On October 24, 2022, the Security & Exchange Commission (SEC) issued settled orders against Cronos Group, Inc. (Cronos), a Canadian cannabis company, and its former Chief Commercial Officer. Cronos cultivates, manufactures, and markets cannabis and cannabis-derived products. Although Cronos is incorporated in British Columbia and headquartered in Toronto, its status as a foreign private issuer subjects it to certain provisions of the U.S. federal securities laws.
Background, SEC Violations, & Restatement
According to the settled orders, in 2019, Cronos embarked on a significant business expansion, seeking to enter the cannabis vaporizer market; however, Cronos lacked the requisite familiarity with applicable accounting requirements as well as the appropriate internal accounting controls to prepare financial statements that complied with U.S. reporting requirements. As a result, in three separate quarters between 2019 and 2021, Cronos submitted financial statements with the SEC that contained material errors related to, among other things, revenue recognition and goodwill impairment. The orders also alleged that in one of the quarters, the former Chief Commercial Officer entered into an oral agreement that was neither known nor accounted for by Cronos and which involved selling raw material in one quarter and purchasing product in the following quarter. This agreement and the corresponding $2.3 million accounting error were discovered by Cronos during an internal investigation.
Cronos subsequently filed restated financial statements for the relevant quarters. In connection with the first and third quarters of 2019, Cronos disclosed that it had materially overstated its revenue by $5.8 million. In connection with the second quarter of 2021, Cronos disclosed that it should have recorded approximately $234.9 million in impairment charges in relation to its U.S. reporting unit. Concerning all three quarters, Cronos disclosed that it had identified material weaknesses in its internal controls over financial reporting.
Cooperation, Undertakings, & No Penalty
Despite Cronos being charged with violating the antifraud, reporting, books and records, and internal controls provisions of the federal securities laws, the SEC determined not to impose a civil penalty due to the company’s timely self-reporting, significant cooperation, and remediation. In addition to correcting its financial statements, Cronos voluntarily produced documents, reports, and other information learned during its internal investigation and facilitated interviews of current and former officers and employees, including those that resided outside the U.S. Further, Cronos implemented new internal accounting controls, developed new accounting trainings, and hired additional staff experienced with GAAP requirements. Nonetheless, Cronos was required to engage an independent compliance consultant to review, assess, and make recommendations regarding its accounting and financial reporting processes.
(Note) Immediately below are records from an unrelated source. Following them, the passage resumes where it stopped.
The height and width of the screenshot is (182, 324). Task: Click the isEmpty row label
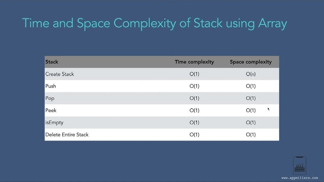tap(54, 123)
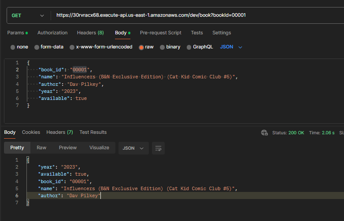Expand the request body JSON format dropdown
344x221 pixels.
[x=231, y=47]
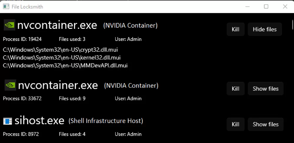The image size is (294, 143).
Task: Select the kernel32.dll.mui file path
Action: pos(62,58)
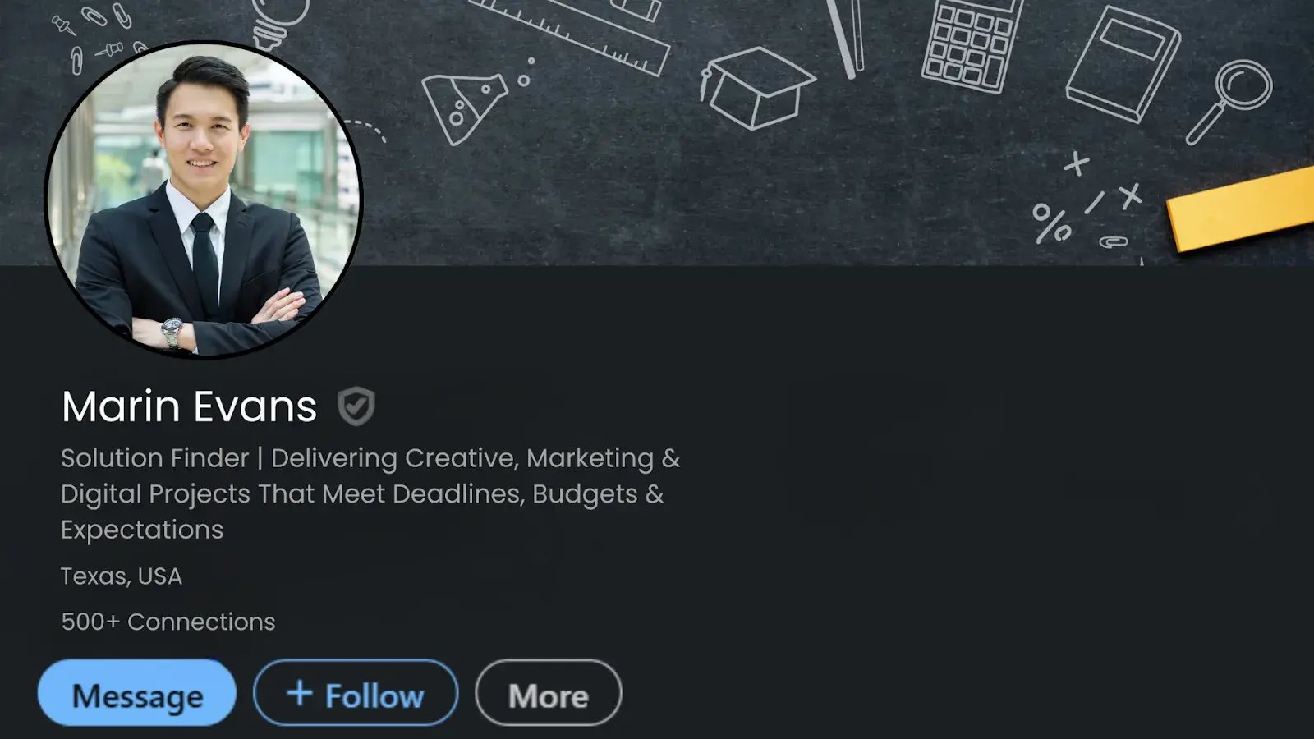Click the Texas, USA location text
The image size is (1314, 739).
[x=122, y=576]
Former Chief Commercial Officer
The former Chief Commercial Officer also was charged with violating the antifraud provisions of the federal securities laws, along with aiding and abetting and causing Cronos’ violations of the reporting, books and records, and internal controls provisions. While he avoided being required to pay a civil penalty based on his consent to pay $54,000 to the Ontario Securities Commission for similar conduct, the former Chief Commercial Officer had to consent to a three-year ban on serving as an officer or director of any U.S. publicly traded company. He also was suspended from appearing and practicing before the SEC as an accountant for three years.
Conclusion and Takeaways
The cannabis industry in the United States has grown significantly in recent years and seems poised to continue to grow well into the future. With such growth, however, market participants need to develop and appropriately scale internal processes and procedures to meet regulatory obligations. For companies that fall under the purview of the SEC, that involves compliance with applicable federal securities laws. These resource commitments are particularly important for companies making strategy changes or entering new markets.
The Cronos settlement is a good reminder of the SEC’s reach in the cannabis industry. It also showcases the significant level of response needed by a company that discovers issues to escape a civil penalty in these situations.